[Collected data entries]
━━━━━━━━━━
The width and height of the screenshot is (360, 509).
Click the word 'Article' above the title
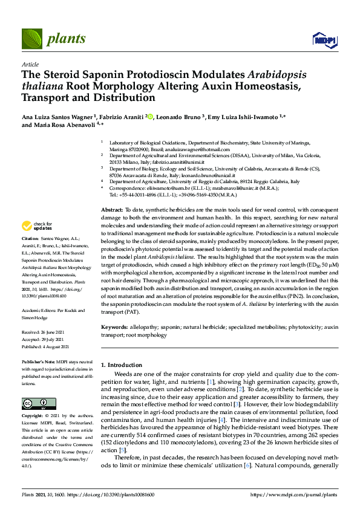tap(30, 63)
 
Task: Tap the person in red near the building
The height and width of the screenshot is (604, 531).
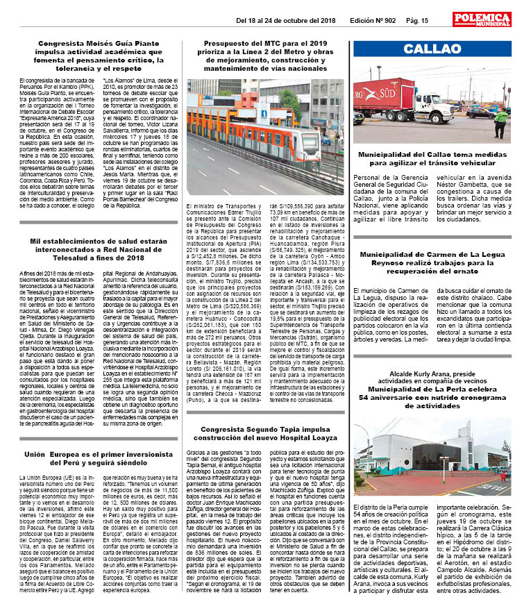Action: tap(503, 476)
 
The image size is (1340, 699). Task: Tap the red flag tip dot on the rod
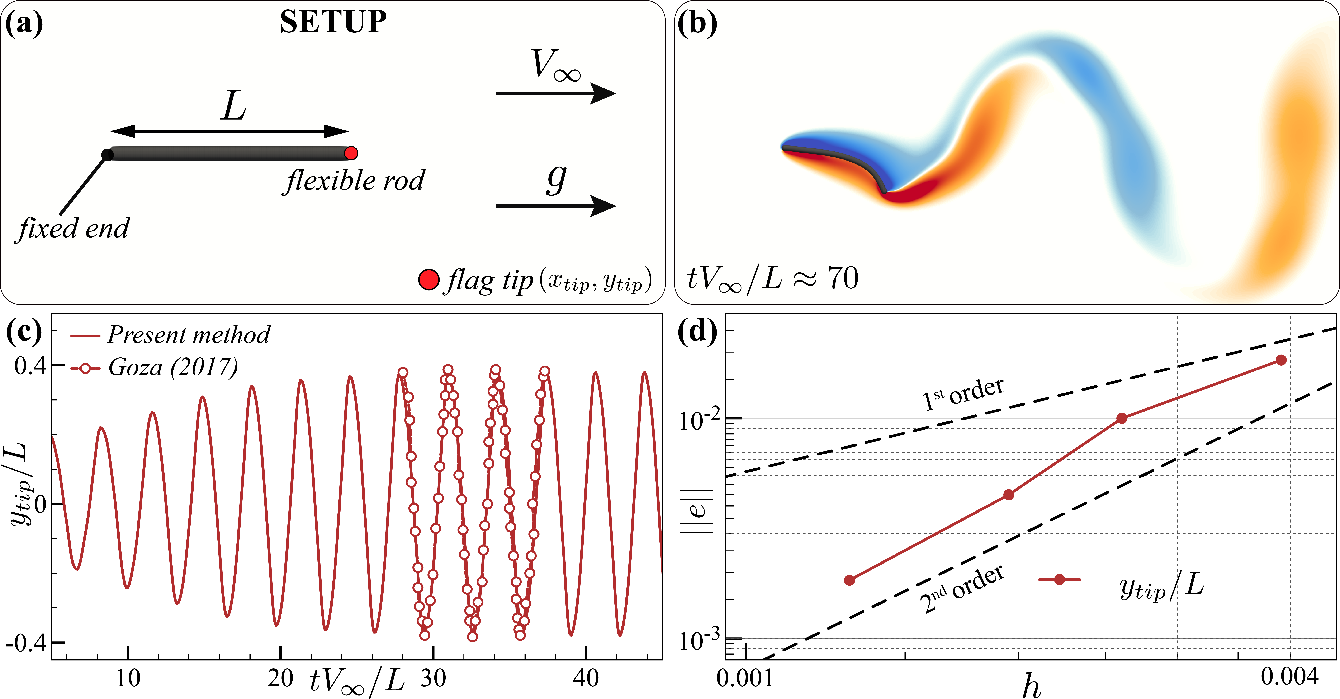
━━━━━━━━━━
## Given problem
Can you format each line of the listing above as a JSON list of strings, one string per line, with blank lines skipped and the pictures left out?

## Solution to the problem
[
  "The width and height of the screenshot is (360, 509).",
  "Click the word 'Article' above the title",
  "tap(30, 63)",
  "Task: Tap the person in red near the building",
  "The height and width of the screenshot is (604, 531).",
  "Action: tap(503, 476)",
  "The image size is (1340, 699). Task: Tap the red flag tip dot on the rod"
]